Testimony from residents in Lambeth Council meetings saw one resident, who said he could hear in his home “constant thumping all day as a result of the non-stop bass emanating from the park”, and said his neighbour who had a young child, had to “evacuate” their home. Even so, electronic music fans were largely disappointed by the sound experience of most tents, taking to online forums to complain in large number.
This did not stop Sunfall boasting before the 2017 event of the peerless sound experience the punters should again expect. Their 2016 promotional strategy had promised “Sub-bass Armageddon!” with the tagline, “Don’t talk to the sound engineer, he is deaf!”; marketing they had to apologise for when seeking the 2017 license.
Their 2017 sell pledged to residents that it would be quiet, but to attendees that it would be immersive and loud, and Sunfall ended up pleasing neither. A dysfunctional queueing system that made many attendees wait up to four hours for a ten-hour event did not help, and the festival has since folded. Field Day have said: “When we move to a new site we of course take learnings from previous events,” but did not cite specific issues they hope to change.

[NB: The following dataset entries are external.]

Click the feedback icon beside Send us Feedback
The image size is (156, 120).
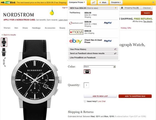coord(115,54)
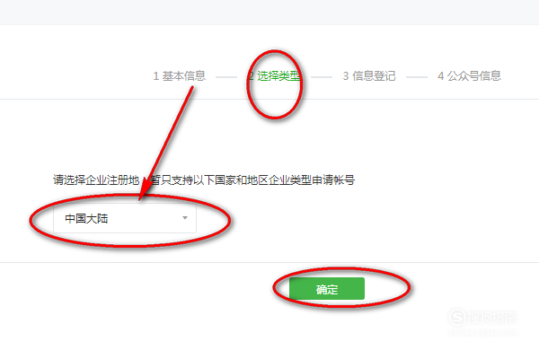Click the 暂只支持以下国家和地区企业类型申请帐号 notice text

[x=252, y=180]
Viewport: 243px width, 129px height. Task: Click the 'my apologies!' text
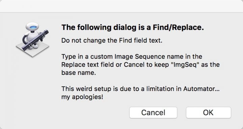82,97
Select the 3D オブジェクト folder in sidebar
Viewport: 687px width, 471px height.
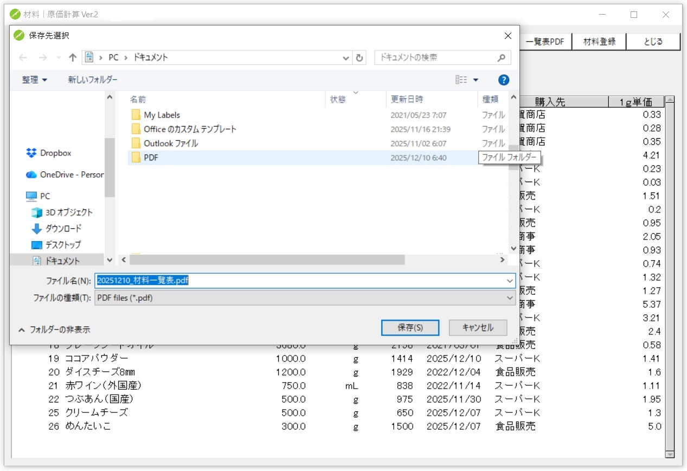pyautogui.click(x=68, y=212)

For 11 years Field Day has been a strong platform for emerging artists and a diverse, cutting-edge line-up, though it has had to downsize slightly for this 12th year in its move. In a short film to commemorate its 10-year anniversary, Kieran Hebden (Four Tet) said: “London needs every thing its got right now to be postive about music…[Field Day is] a reminder to everybody that musical events are a huge cultural importance.”
Whether one of London’s biggest music institutions will flourish in a park that has killed one music festival in the last year and has locals that are fighting tooth and nail to reject it, may prove a significant omen in the capital’s fight to remain on the musical cutting-edge.